- **TAREA A REALIZAR**: En el texto sobre el hospital, más abajo, enumera por favor a todas las personas que aparecen con nombre propio, junto con la edad que se indica de cada una.
━━━ TEXTO SELECCIONADO
Sudokus, periódicos, algunos libros... Muchos ya van armados a la consulta. Auriculares hay pocos, el paisanaje calza una media de edad bastante alta, una generación que no llegó a la electrónica. Seguramente, la más veterana es la señora Eufemia, de Redondela, que con sus cien años cumplidos espera a que la atienda el traumatólogo en una camilla aparcada en el atiborrado pasillo. La abuela está quejosa. No es de extrañar. Son las once menos diez y tenía cita a las nueve y media. «Mi madre, el sentido lo tiene todo. Pero solo está a gusto en su casa», justifica la hija de la centenaria. La situación no conmueve el turno y otros pasan mientras la abuela los ve entrar: «Y luego, cuando salgamos -pronostica la hija-, una hora más esperando la ambulancia».
En las plantas, los médicos van completando sus visitas y reorganizando el follón del fin de semana. Por la tercera pasea Rosalía, una señora de 54 años más simpática que los euros y que no olvidará fácilmente lo que le pasó el lunes. El proceso iniciado en el 2004 iba a concluir al fin aquella mañana. Rosalía fue trasladada al quirófano, atendida por el equipo e incluso llegó a escuchar al anestesista eso de «ahora va a sentir que se marea un poco». Pero de pronto, alguien vino, informó de que uno de los dos cirujanos que debían intervenir había sido reclamado en Urgencias y la señora Rosalía se mareó, sí, pero del susto. «Yo ya estaba muy contenta, porque me trataron todos con mucho cariño, pero no me hable, no me hable, que me llevé un susto terrible». Si no se cruza otra vez la mala suerte, la operarán mañana.
Por la misma planta, Isabel, de 50 años, espera hablar pronto con el médico y ver qué pasa con su madre, de 78, ingresada provisionalmente en ginecología: «Su problema no tiene nada que ver, pero esta debía ser la única planta con camas libres». Otra consecuencia del barullo del fin de semana. En realidad, la segunda parece una de las plantas más animadas.
También allí están las embarazadas, las recién paridas y los bebés, la parte quizás más alegre del hospital, donde la inquietud máxima se transforma en un segundo en lágrimas de alegría. Varias familias esperan el feliz desenlace. Dentro, las matronas se afanan en un servicio laboralmente incendiado: «Cuando llego a mi casa es como si saliera del gimnasio», explica bufando una de ellas. En los últimos meses, el servicio ha ido perdiendo personal por diferentes motivos hasta convertirse en un destino maldito para las nuevas matronas. «Hace meses que estamos incluso por debajo de los límites que marcan los servicios mínimos para una huelga, a pesar de que somos el centro con más partos de Galicia».
━━━━━━
━━━ CONTENIDO DE DATOS
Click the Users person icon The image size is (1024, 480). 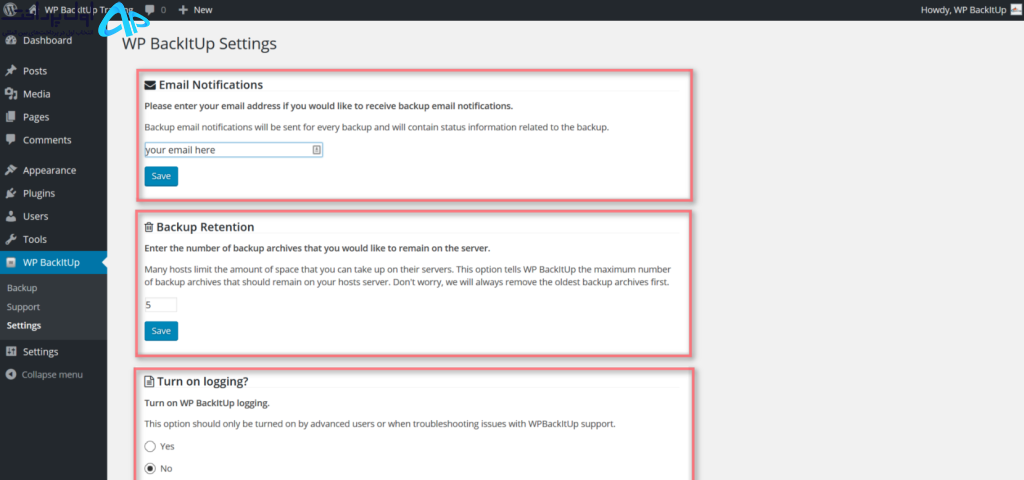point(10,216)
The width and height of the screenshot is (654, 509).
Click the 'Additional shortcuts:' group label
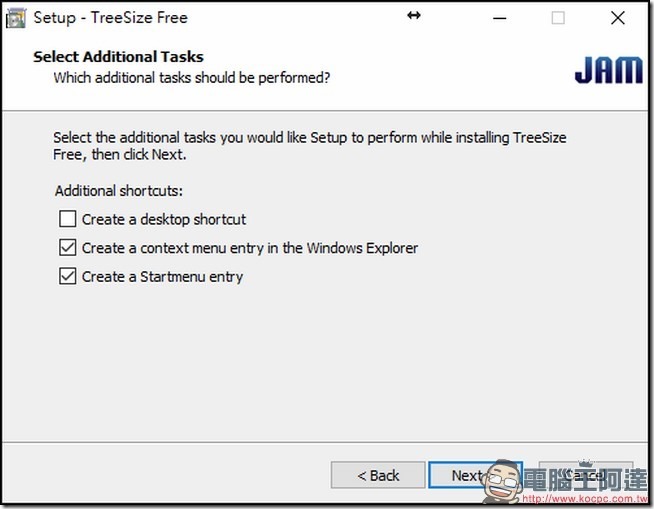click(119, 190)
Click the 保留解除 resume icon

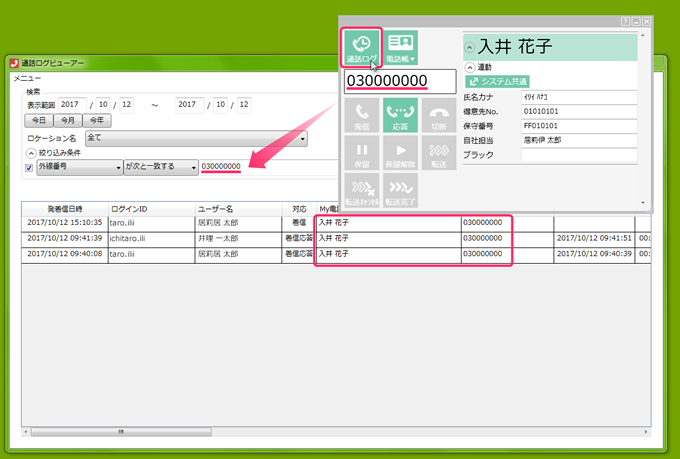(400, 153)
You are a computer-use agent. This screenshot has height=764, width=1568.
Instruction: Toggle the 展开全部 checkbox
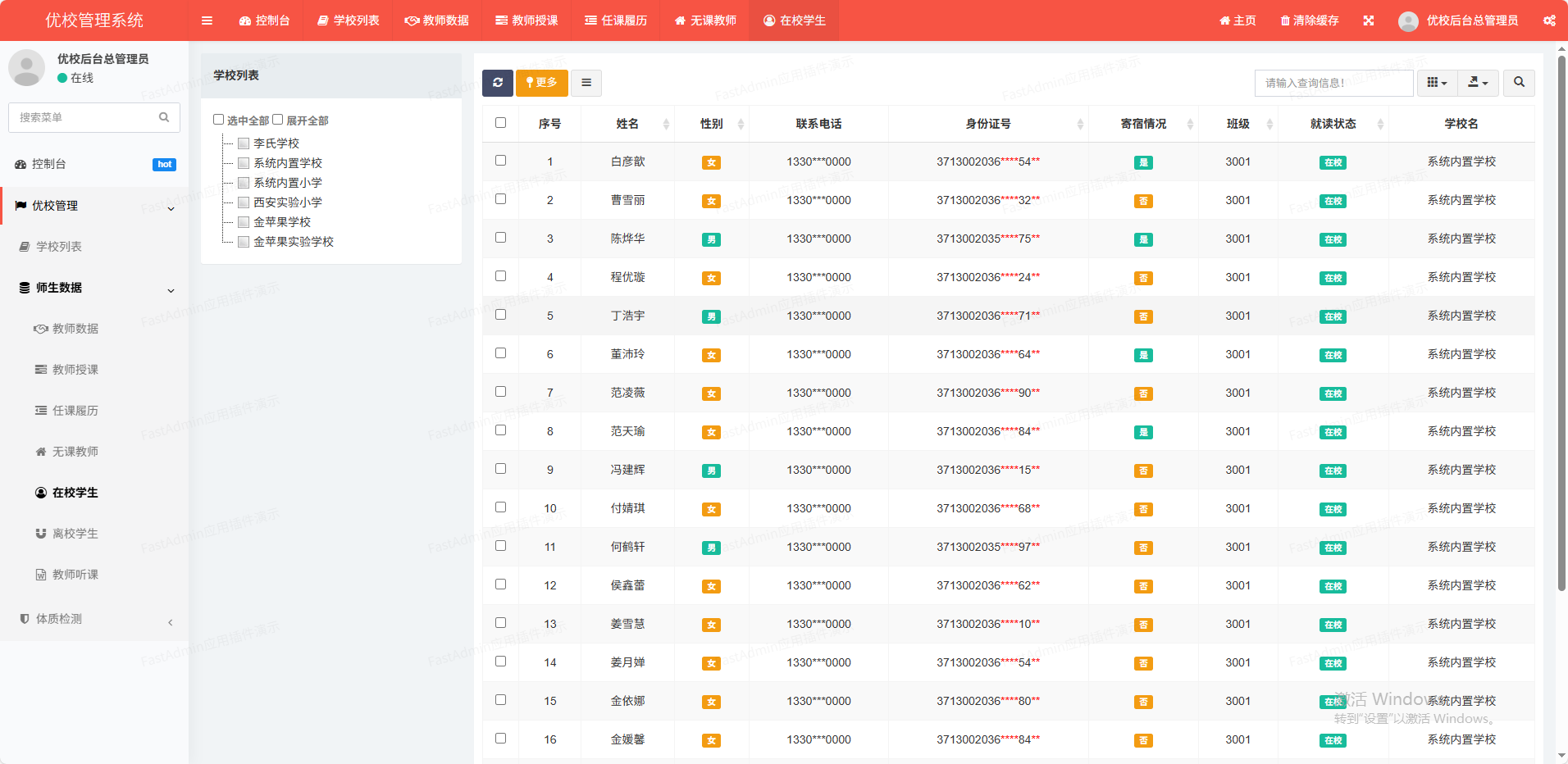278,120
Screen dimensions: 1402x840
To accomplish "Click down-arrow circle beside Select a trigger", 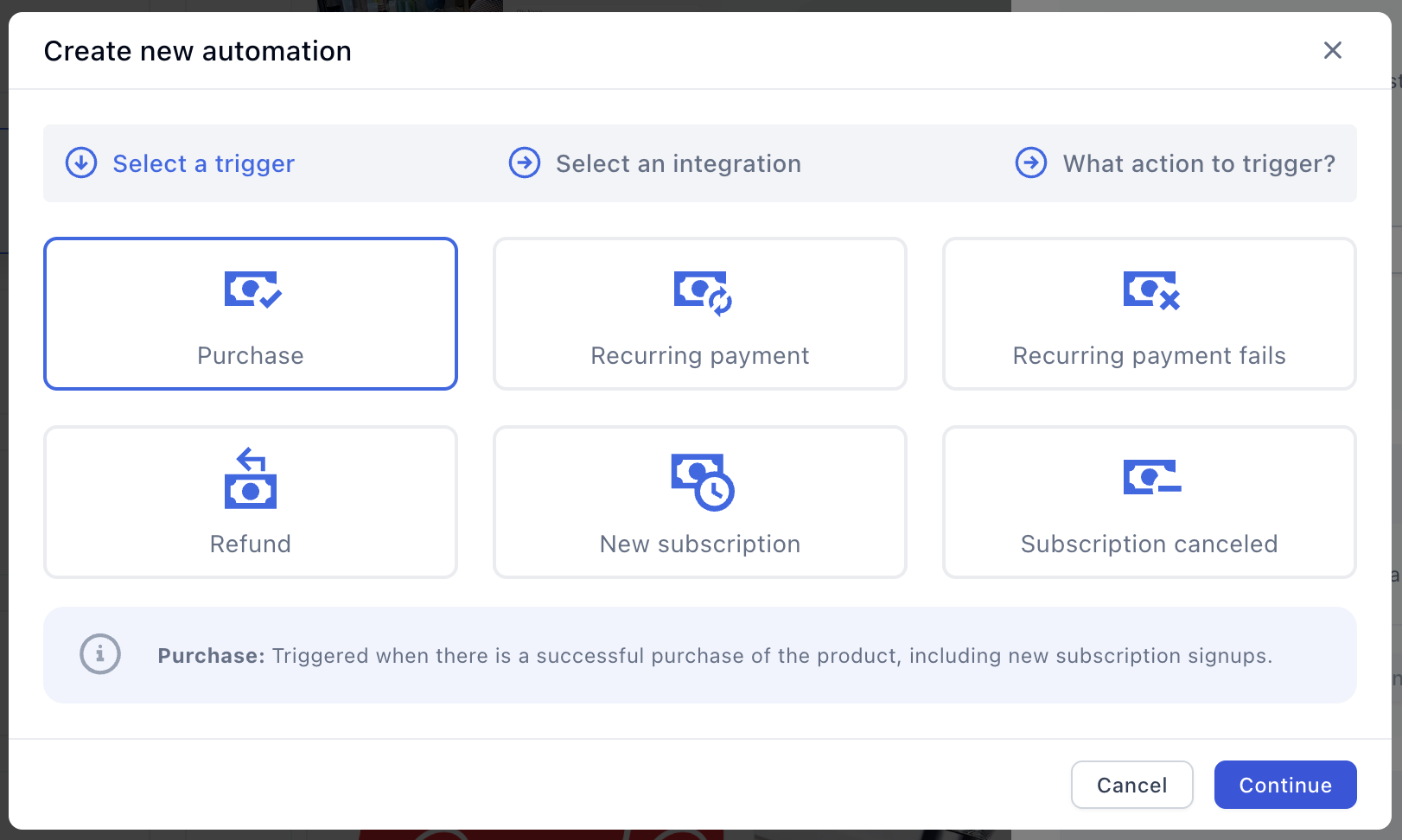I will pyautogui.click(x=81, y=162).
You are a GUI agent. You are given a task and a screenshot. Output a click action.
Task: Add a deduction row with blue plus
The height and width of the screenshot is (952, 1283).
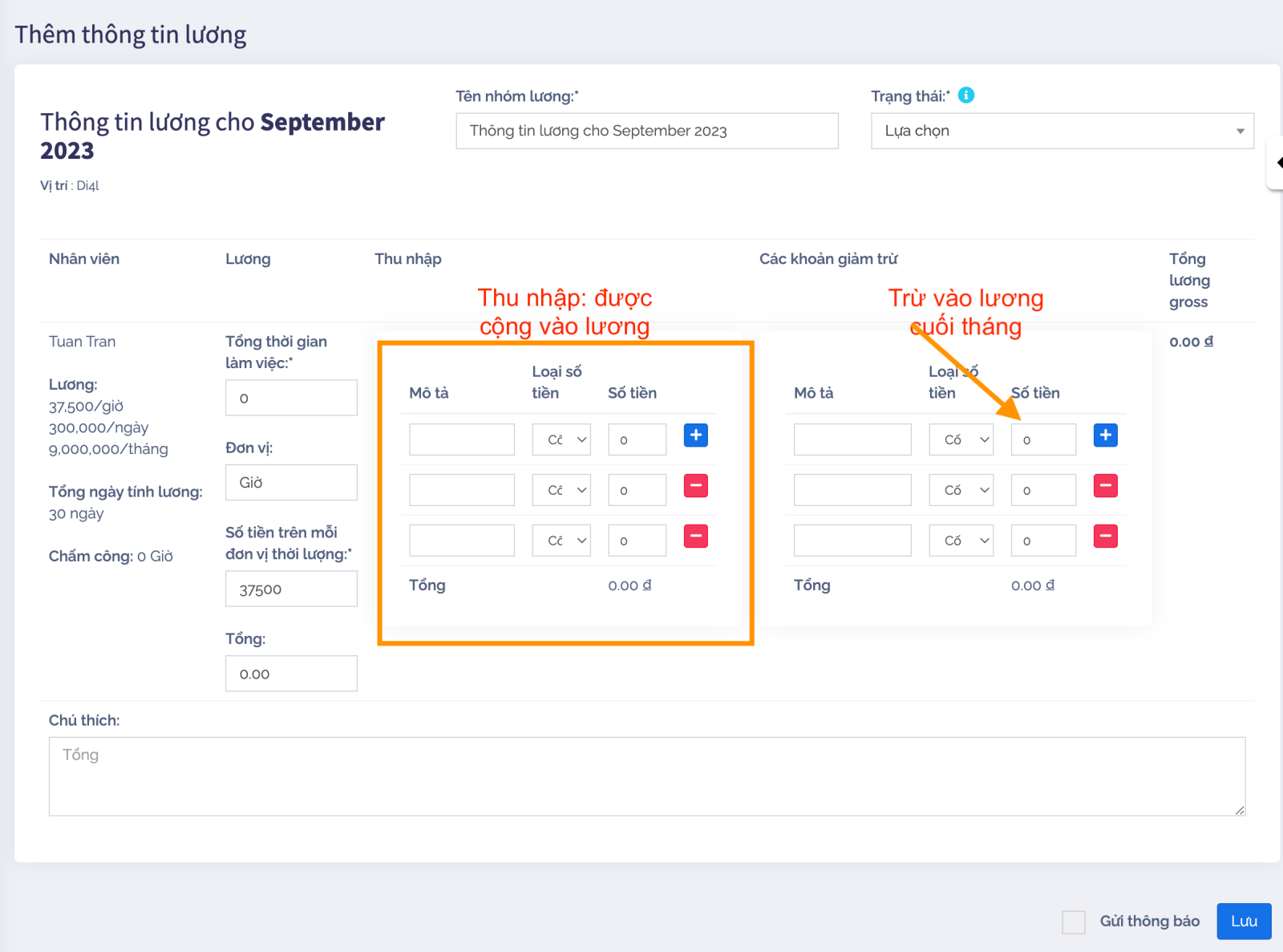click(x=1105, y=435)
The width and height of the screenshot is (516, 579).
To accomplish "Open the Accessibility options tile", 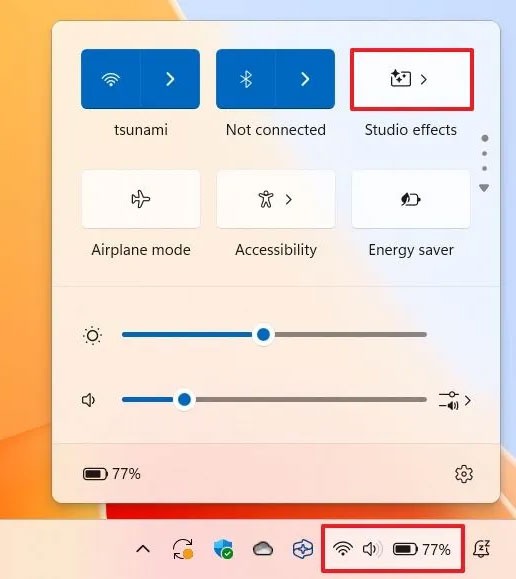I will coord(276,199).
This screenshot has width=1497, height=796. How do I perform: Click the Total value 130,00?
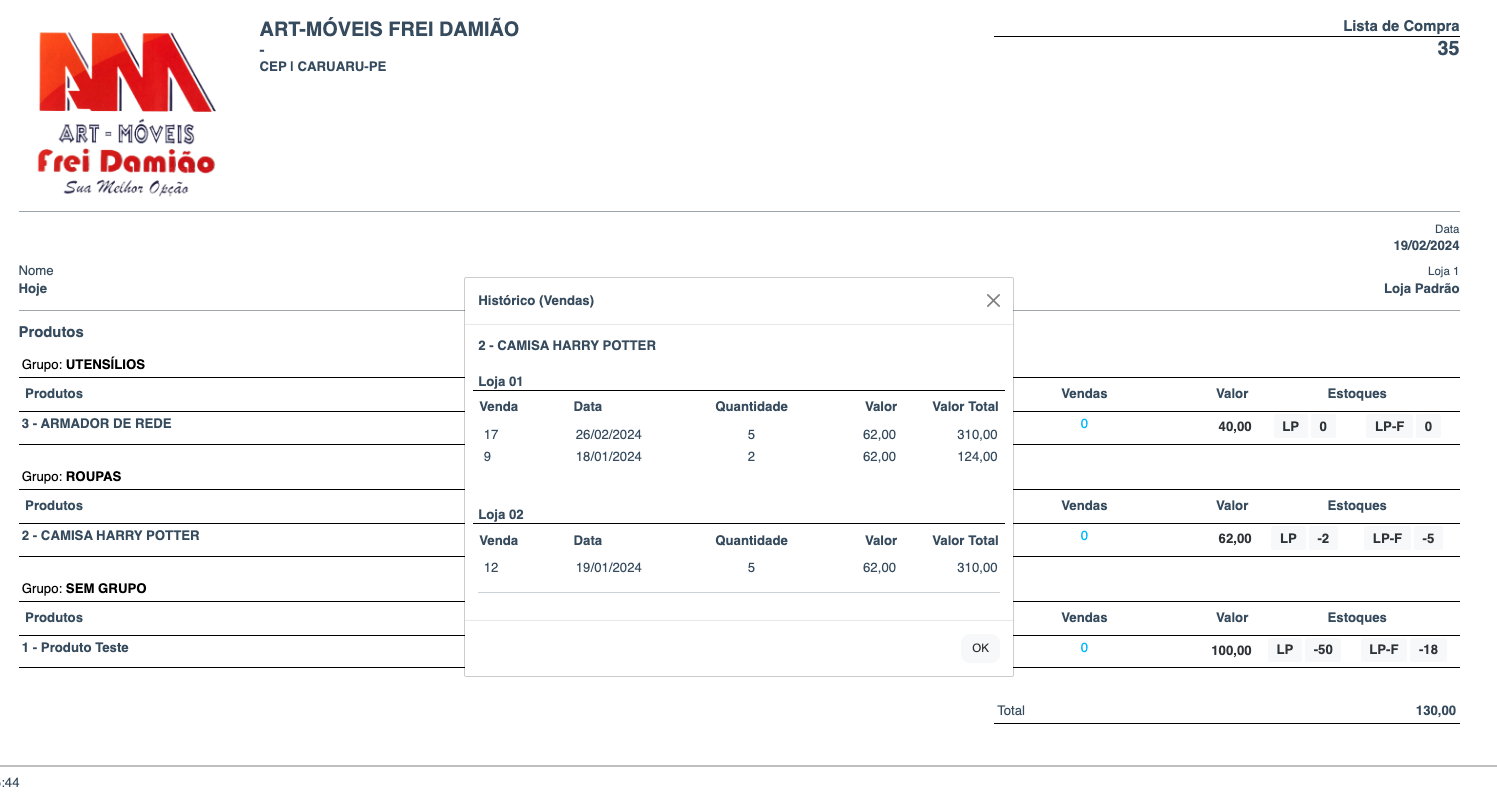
━━━━━━
- **SOLUCIÓN**:
- Eufemia: cien años cumplidos
- Rosalía: 54 años
- Isabel: 50 años